Unless you have a user code memory leak, I would expect the wasm memory_size to steadily increase until it reaches a stable plateau from which the GC can recycle memory without requiring further wasm memory.
A user level memory leak might a global collection that keeps growing (say a log of every message) etc.
Ok, it turns out it’s pretty easy to call the hidden method by using a custom did file (info.did below) that declares the hidden query and supplying it to dfx canister call.
Since version >= 0.15.0 you are using the default 64-bit, enhanced-orthogonal-persistence with incremental GC. (Before 0.15.0 the default was 32-bit, copying gc.)
The runtime system has so far requested memorySize bytes of main memory from ICP.
Of this heapSize bytes are currently occupied by Motoko data, both reachable and unreachable.
The maximum live (reachable) data detected in a past GC was maxLiveSize bytes.
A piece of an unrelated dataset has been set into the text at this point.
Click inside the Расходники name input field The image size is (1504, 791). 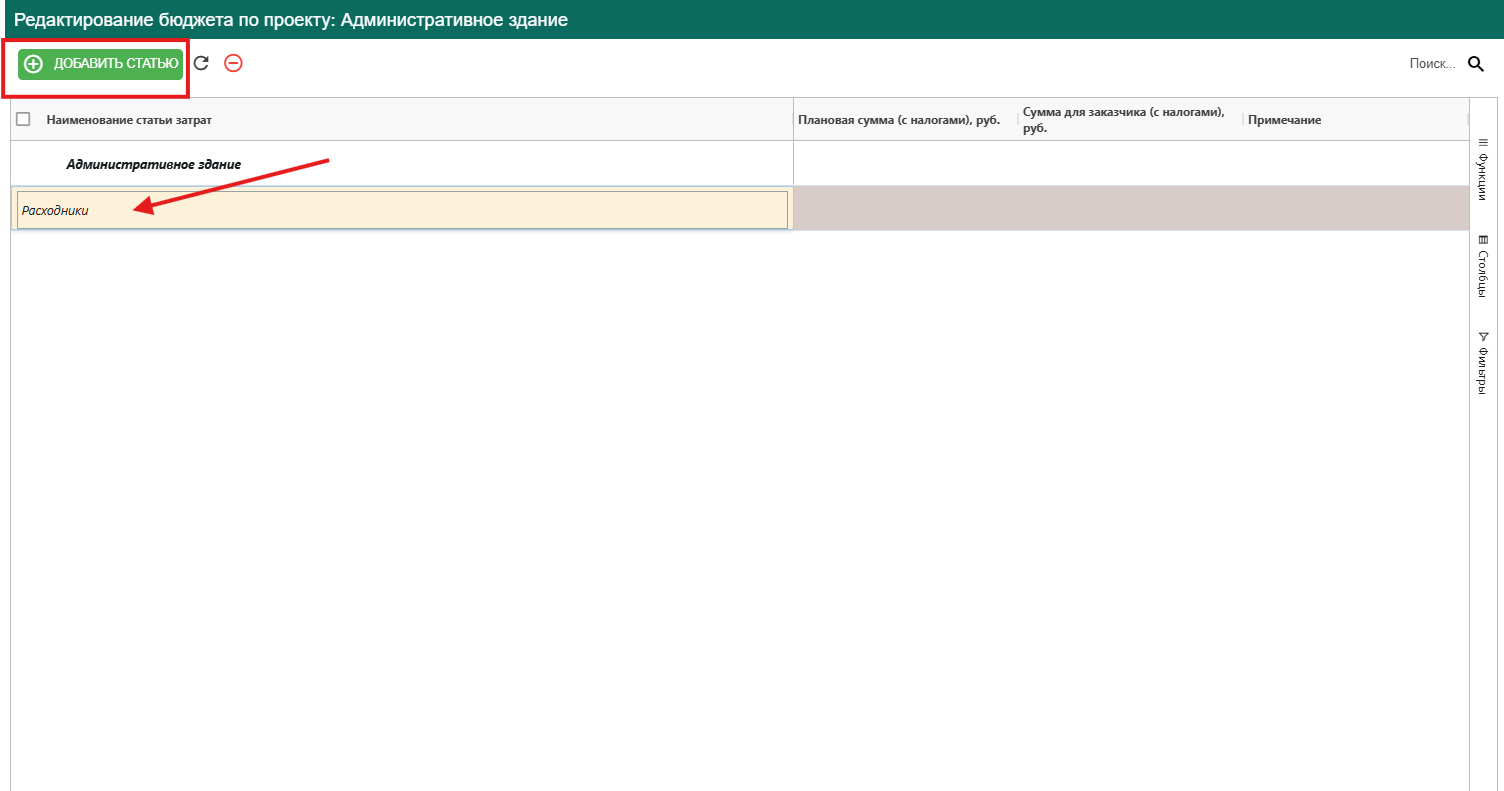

I’m trying to understand why there is such a large gap between heapSize and memorySize. We use some indexes and stemming for text search. Is this expected behavior? What could be the underlying reasons?
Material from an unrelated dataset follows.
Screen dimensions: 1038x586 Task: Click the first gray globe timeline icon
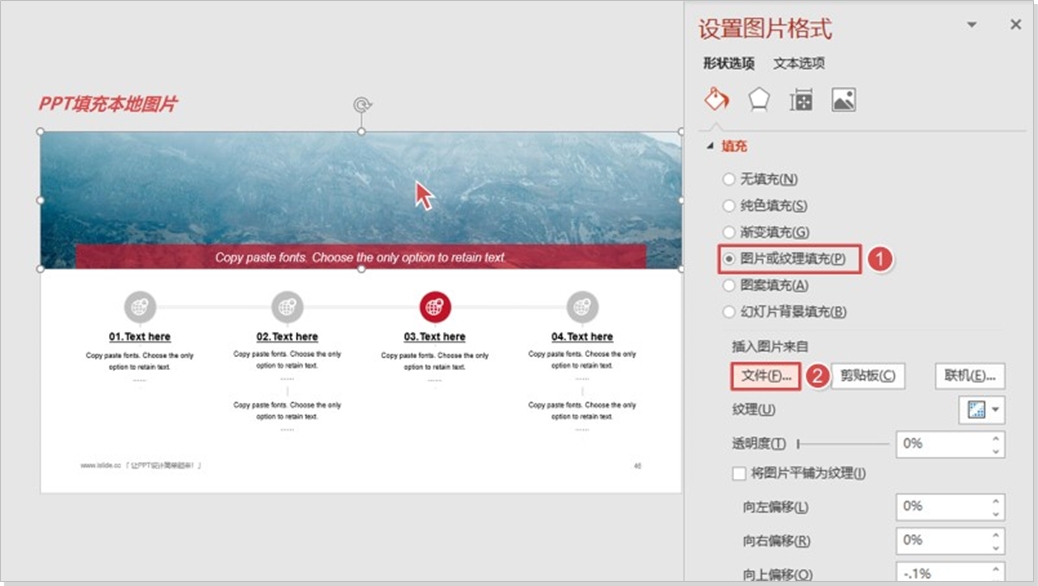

The only plausible explanation I can think of is our text search feature. We store documentation directly in the canister, and over time this content grows, typically around the size of an A4 page per entry in some cases.
The text is also processed (stemming) and indexed in a separate canister.
However, the memory increase I observe is not continuous. It reaches a plateau and remains stable, for example, it has been steady for the last 16 days. Before that, since the beginning of the year, the canister was consistently around 370 MB, and then it suddenly jumped to the current plateau.
However, I currently don’t have a clear strategy to determine whether this is actually an issue or how to investigate it further. Below the stemm function e.g:
public func getStemmedWords(stemConfig: Types.StemConfig) : async [Text] {
// Step 1: Clean HTML content
var cleanText = removeHtmlTags(stemConfig.message);
// replace special characters
cleanText := removeSpecialCharacters(cleanText);
// Step 2: Split into words and detect language for each word individually
let words = Text.split(cleanText, #char ' ');
let stemmedWords = List.empty<Text>();
for (word in words) {
let trimmed = Text.trim(word, #char ' ');
if (Text.size(trimmed) > 0) {
// Detect language for each individual word for better accuracy
let wordLanguage = LanguageDetector.detectWordLanguage(trimmed);
let stemmed = stemWord(trimmed, wordLanguage);
if(stemmed != "") {
List.add(stemmedWords, stemmed);
};
};
};
//Debug.print("Indexing stemmed words: " # debug_show(List.toArray(stemmedWords)));
List.toArray(stemmedWords);
Do removeHtmlTags and removeSpecialChars remove on portion at a time, creating an intermediate text each time, or decide which chars to remove from the original text and then create a single text from that?
This function also looks stateless, in the sense that it doesn’t change any global state. In that case, you could declare it as a query. Then memory growth will be temporary and discarded after the query returns it’s result - the GC wouldn’t even run.
Bit of a hack but could work here (assuming actually stateless) in this very special case.
Be aware that the cycle limits for queries are lower so you might not have enough budget for your computations.